Emotion coaching is a research-based, five-step process developed by Dr John Gottman designed to teach children basic emotional skills, competence and resilience. Both parents have a major influence on the emotional health of their children. In the past, fathers had a more remote, less emotional involvement and played a protective, authoritarian role. Research indicates that a positive, emotionally involved father figure plays a pivotal role in a child’s life. So essentially, both parents should be involved.

Emotion Coaching Consists of Five Basic Steps

1. Be aware of emotions — your own and your child’s

Emotional awareness means you recognise when you are feeling an emotion, you can identify your own feelings, and you are sensitive to emotions in other people. Our emotions reveal our strengths and fears.

As parents, we need to pay attention to lower intensity emotions as well as the high voltage variety. It’s good to be aware of all emotional states and not to ignore, or dismiss the negative, or difficult emotions, such as anger or sadness. They use emotional moments to teach kids life lessons and build closer relationships. They chose to stay with upset or angry children, rather than tell them off, or send them away.

2. Recognise emotional moments as an opportunity for intimacy and teaching

Don’t reject your child’s emotions, even difficult ones such as anger, or jealousy. Don’t take your child’s (or anyone else’s) emotions personally—their feelings are their own.

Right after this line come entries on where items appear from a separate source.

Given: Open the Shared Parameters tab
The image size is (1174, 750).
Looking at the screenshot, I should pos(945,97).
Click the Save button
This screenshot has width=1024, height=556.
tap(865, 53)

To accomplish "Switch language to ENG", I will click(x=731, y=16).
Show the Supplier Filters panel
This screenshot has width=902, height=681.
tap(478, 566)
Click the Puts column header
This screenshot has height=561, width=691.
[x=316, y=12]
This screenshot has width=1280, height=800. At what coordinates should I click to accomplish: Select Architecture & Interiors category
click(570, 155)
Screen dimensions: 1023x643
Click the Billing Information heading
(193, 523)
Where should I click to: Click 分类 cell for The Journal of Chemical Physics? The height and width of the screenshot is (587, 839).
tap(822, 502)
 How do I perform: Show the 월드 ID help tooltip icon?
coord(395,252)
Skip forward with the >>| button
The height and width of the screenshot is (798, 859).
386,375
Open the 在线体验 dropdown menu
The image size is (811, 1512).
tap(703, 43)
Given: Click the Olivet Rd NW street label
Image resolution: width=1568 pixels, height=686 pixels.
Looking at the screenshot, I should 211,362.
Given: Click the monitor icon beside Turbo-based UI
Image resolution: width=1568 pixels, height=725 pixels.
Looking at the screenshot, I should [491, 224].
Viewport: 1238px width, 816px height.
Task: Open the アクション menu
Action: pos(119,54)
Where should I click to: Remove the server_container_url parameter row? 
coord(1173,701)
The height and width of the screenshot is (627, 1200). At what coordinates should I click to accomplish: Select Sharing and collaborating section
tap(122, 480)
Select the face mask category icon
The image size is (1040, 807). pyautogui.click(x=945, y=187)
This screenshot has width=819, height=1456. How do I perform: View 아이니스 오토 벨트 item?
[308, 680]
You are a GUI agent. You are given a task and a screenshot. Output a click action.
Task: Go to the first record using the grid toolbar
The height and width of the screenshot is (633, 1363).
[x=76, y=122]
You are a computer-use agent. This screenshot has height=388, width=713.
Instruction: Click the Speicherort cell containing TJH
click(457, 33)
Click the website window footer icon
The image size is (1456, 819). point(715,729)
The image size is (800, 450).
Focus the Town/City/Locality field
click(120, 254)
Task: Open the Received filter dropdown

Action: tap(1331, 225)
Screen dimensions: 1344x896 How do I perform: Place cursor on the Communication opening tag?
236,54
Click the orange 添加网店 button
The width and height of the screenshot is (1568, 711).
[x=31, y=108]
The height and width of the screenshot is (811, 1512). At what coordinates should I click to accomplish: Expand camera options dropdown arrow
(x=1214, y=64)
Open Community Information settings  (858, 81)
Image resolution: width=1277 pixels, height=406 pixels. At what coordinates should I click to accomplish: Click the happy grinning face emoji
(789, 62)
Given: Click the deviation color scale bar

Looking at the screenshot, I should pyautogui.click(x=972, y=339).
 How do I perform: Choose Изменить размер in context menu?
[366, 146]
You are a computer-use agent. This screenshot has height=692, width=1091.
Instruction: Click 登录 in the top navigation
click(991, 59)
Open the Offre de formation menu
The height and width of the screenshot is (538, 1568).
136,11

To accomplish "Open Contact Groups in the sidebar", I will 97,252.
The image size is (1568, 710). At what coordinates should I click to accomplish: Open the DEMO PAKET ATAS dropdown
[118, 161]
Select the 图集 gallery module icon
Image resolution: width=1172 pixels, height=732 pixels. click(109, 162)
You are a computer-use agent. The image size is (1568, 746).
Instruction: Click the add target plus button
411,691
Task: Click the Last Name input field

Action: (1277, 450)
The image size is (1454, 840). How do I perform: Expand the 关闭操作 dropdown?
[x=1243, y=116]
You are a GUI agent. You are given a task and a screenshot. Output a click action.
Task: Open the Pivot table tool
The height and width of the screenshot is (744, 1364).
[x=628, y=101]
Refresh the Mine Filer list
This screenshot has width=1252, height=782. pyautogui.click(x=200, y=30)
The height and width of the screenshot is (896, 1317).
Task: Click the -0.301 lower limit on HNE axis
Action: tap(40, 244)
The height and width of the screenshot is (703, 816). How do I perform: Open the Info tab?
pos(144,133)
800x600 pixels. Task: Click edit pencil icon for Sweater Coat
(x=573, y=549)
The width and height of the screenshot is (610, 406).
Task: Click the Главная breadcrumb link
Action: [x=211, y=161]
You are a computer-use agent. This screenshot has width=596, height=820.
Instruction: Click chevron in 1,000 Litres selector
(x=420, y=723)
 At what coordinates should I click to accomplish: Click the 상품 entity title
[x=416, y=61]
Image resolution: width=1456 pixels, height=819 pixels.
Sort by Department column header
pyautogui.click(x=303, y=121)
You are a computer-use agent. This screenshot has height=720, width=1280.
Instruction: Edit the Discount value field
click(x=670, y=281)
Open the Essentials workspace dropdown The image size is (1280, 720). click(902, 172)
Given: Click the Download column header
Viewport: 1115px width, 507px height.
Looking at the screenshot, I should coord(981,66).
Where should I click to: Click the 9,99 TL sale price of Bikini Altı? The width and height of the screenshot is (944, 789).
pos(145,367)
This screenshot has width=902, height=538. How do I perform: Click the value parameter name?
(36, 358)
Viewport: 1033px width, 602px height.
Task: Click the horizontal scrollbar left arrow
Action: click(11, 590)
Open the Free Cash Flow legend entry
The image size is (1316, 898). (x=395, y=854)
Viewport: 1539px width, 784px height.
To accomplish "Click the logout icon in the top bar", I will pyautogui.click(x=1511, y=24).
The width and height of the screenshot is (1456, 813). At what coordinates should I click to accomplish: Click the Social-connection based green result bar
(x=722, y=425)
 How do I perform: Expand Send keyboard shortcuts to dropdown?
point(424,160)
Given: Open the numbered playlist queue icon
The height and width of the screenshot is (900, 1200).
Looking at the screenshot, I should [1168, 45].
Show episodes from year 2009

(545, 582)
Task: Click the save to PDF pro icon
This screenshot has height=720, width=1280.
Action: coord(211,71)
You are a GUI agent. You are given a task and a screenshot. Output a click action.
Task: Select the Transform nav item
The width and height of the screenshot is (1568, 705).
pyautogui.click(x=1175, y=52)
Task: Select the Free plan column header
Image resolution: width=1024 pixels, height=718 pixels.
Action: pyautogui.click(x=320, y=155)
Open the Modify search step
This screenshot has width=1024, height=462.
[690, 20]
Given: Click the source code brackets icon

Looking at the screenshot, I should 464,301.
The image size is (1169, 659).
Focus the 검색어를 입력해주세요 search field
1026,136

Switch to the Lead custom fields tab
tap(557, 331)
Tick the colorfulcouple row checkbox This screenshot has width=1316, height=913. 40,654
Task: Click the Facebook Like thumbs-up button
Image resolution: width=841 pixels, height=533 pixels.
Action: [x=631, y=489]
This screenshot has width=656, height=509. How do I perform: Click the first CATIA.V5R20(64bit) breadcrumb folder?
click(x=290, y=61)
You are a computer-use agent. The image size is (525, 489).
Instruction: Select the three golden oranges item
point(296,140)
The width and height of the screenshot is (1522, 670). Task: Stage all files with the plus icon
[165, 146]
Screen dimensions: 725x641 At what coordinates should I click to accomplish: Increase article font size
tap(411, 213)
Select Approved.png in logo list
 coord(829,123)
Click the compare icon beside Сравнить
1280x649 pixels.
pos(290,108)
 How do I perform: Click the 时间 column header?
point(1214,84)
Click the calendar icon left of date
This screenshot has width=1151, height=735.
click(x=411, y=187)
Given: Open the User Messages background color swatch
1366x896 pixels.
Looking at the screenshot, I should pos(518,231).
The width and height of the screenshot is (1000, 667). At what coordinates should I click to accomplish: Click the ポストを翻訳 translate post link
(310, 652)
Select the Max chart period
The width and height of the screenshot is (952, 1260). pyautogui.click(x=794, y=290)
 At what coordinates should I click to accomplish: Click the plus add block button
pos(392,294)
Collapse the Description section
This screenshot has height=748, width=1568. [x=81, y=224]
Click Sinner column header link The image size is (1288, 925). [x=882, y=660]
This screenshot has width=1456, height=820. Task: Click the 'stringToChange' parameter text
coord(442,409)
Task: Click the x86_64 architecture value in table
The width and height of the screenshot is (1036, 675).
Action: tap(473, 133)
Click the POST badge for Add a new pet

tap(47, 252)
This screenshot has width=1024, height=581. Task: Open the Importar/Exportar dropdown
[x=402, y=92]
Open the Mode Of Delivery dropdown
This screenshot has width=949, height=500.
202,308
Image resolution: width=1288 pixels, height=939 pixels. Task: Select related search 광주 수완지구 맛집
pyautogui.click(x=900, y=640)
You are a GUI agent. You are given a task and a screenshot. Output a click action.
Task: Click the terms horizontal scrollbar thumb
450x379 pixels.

Instead, accept the emotions and encourage your child to discuss these emotions with you. These moments are opportunities to build a connection and to teach your child skills to soothe themselves.

3. Listen with empathy and validate feelings

Use your heart to listen to words and to see what is going on for your child, or someone else. Pay attention to body language, facial expressions and gestures. Take what your child is saying seriously, and try not to judge, or criticise him/her. Active listening may be an important skill to use.

4. Help your child name the emotion

Labelling emotions and helping your child recognise what they are feeling can help reduce frustration, and have a soothing effect on their nervous system. Remember to help your child name the feelings they are experiencing, rather than telling your child what they should be feeling.

5. Set limits and help problem-solve

Be sure to let your child finish expressing their feelings first. The problem is the behaviour, not the feelings. Set limits on inappropriate behaviour, based on your parenting values. Consider helping your child understand the way we want children to act, the tolerated behaviours (leeway for learners and leeway for hard times) and behaviours that cannot be tolerated. Help them name and scale these.

Ask your child to identify a goal around problem-solving and encourage them to come up with options for solving the problem. Use the following questions to evaluate these options to choose an appropriate option:

  • is this solution fair?
  • will this solution work?
  • is it safe?
  • how am I likely to feel? How are other people likely to feel?

Emotion coaches ask more questions and give fewer instructions and advice. They encourage children to learn to think for themselves by offering age-appropriate opinions and guidance as needed. For example, you could share how you handled a similar situation when you were young.

Keep in mind that children learn from their mistakes as well, these are great opportunities so reign in impatience, punishment and get-it-right-now tendencies.